J Neural Transm (Vienna). 2026 Jun 19. doi: 10.1007/s00702-026-03208-x. Online ahead of print.
ABSTRACT
Parkinson's disease (PD) exhibits highly heterogeneous clinical trajectories, yet "advanced PD" (aPD) lacks a standardized definition. Current reliance on clinical milestones (e.g., motor fluctuations, cognitive decline) is limited by non-linear progression and the absence of objective measures. Although biomarkers like aggregated α-synuclein, MRI, and PET are under investigation, their correlation with clinical progression remains modest. Robust, reproducible endpoints are urgently needed to evaluate disease-modifying therapies across diverse phenotypes, accounting for genetic background, age of onset, co-pathologies, and motor/autonomic/cognitive domains. Given this complexity, single-target interventions are likely insufficient. We propose a multi-domain therapeutic framework for aPD that integrates: (A) simultaneous targeting of key pathological cascades, including α-synuclein aggregation, mitochondrial dysfunction, oxidative stress, proteostasis imbalance, neuroinflammation, and the gut-brain axis; (B) biology-driven patient stratification using emerging biomarkers to match subgroups with targeted interventions; and (C) systematic management of comorbidities and lifestyle factors, such as cardiovascular health and exercise, to enhance neuroresilience.

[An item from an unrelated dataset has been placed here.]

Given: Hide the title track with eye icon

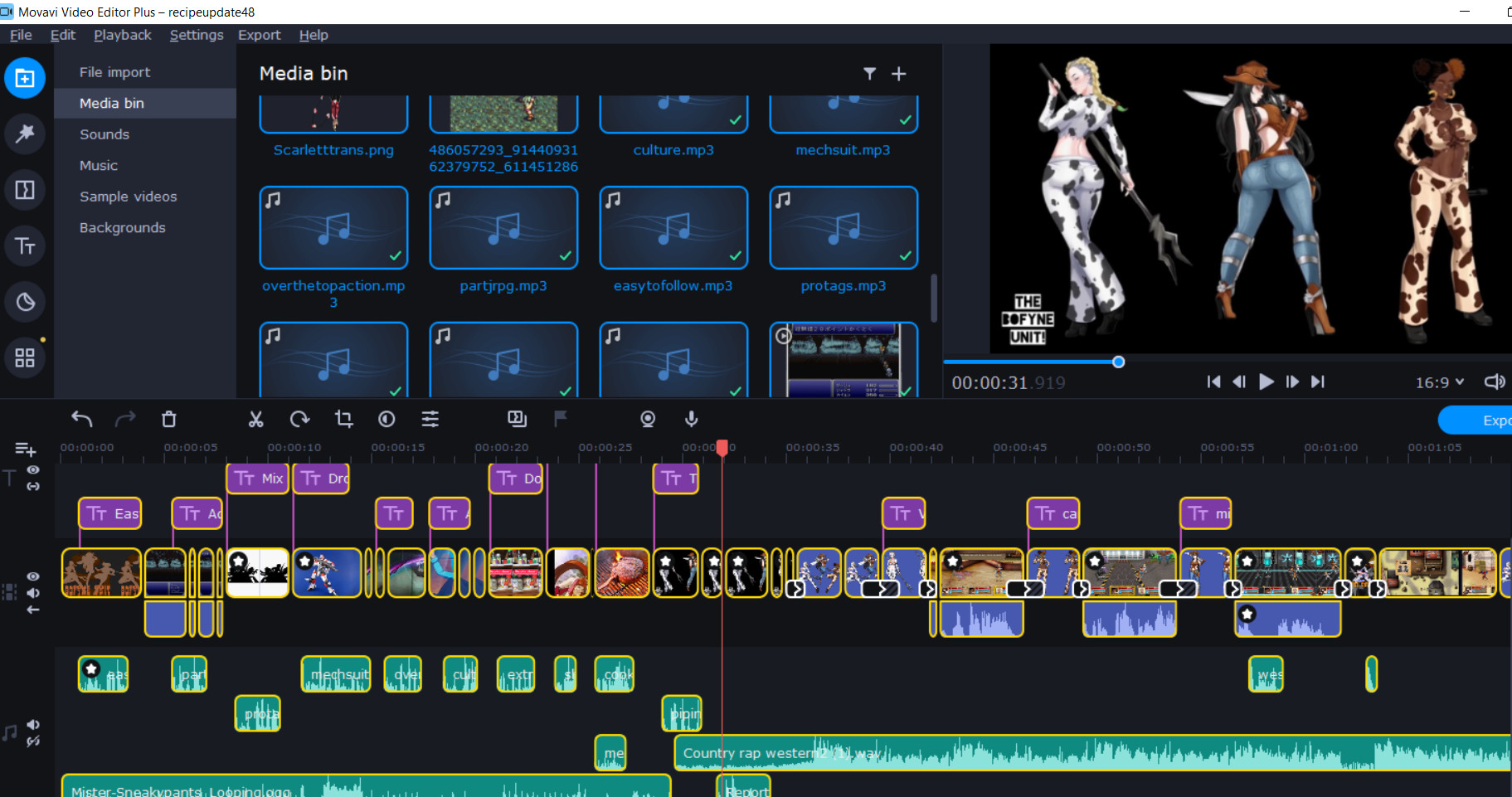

Finally, advancing aPD care requires addressing systemic determinants, including global healthcare inequities, and prioritizing caregiver well-being. Mechanistically informed, patient-centered strategies that combine multi-target therapies with precision stratification and holistic support will be essential to modify disease progression and improve long-term outcomes.
PMID:42319427 | DOI:10.1007/s00702-026-03208-x